■ DIRECTIONS:
Lines below starting with the line with "Task: Click the send feedback person icon" and going on through the line with "Task: Open the Explorer files icon" must be output exactly; the rest of the records must be left out.

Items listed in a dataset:
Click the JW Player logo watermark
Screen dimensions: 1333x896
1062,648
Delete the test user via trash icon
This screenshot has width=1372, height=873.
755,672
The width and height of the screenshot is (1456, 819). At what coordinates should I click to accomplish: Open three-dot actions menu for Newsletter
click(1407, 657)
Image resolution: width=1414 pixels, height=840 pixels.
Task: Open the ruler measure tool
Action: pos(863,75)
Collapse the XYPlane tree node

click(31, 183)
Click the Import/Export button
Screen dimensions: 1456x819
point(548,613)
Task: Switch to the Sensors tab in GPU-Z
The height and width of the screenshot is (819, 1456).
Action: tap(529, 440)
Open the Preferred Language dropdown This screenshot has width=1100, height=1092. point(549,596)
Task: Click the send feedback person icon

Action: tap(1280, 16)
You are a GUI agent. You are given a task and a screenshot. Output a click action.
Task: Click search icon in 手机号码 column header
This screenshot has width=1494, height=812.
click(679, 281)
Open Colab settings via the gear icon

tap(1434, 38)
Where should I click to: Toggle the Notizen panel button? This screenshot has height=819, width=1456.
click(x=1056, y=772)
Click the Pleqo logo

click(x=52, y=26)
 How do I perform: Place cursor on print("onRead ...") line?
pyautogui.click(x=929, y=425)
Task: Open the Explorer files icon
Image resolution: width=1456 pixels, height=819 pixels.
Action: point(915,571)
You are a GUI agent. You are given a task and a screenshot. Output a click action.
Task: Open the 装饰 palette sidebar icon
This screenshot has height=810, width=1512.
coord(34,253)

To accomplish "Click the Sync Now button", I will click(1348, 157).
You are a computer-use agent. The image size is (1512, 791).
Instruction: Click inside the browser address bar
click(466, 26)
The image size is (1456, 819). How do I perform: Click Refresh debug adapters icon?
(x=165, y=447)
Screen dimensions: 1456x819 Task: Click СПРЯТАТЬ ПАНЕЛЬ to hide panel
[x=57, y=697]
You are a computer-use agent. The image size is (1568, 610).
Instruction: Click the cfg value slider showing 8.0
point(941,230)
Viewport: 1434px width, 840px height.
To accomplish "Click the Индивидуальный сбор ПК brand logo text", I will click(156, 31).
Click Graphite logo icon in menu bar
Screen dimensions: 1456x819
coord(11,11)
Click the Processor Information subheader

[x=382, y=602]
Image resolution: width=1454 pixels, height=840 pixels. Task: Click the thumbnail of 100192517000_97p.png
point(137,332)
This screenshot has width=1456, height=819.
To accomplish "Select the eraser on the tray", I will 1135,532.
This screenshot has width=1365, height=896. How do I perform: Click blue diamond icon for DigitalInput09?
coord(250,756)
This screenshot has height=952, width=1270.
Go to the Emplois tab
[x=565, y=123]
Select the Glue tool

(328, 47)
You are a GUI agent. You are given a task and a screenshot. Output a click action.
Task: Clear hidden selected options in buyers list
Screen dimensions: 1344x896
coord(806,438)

■ RESULT OF THIS EXERCISE:
Task: Click the send feedback person icon

Action: tap(1280, 16)
You are a GUI agent. You are given a task and a screenshot. Output a click action.
Task: Click search icon in 手机号码 column header
This screenshot has width=1494, height=812.
click(679, 281)
Open Colab settings via the gear icon

tap(1434, 38)
Where should I click to: Toggle the Notizen panel button? This screenshot has height=819, width=1456.
click(x=1056, y=772)
Click the Pleqo logo

click(x=52, y=26)
 How do I perform: Place cursor on print("onRead ...") line?
pyautogui.click(x=929, y=425)
Task: Open the Explorer files icon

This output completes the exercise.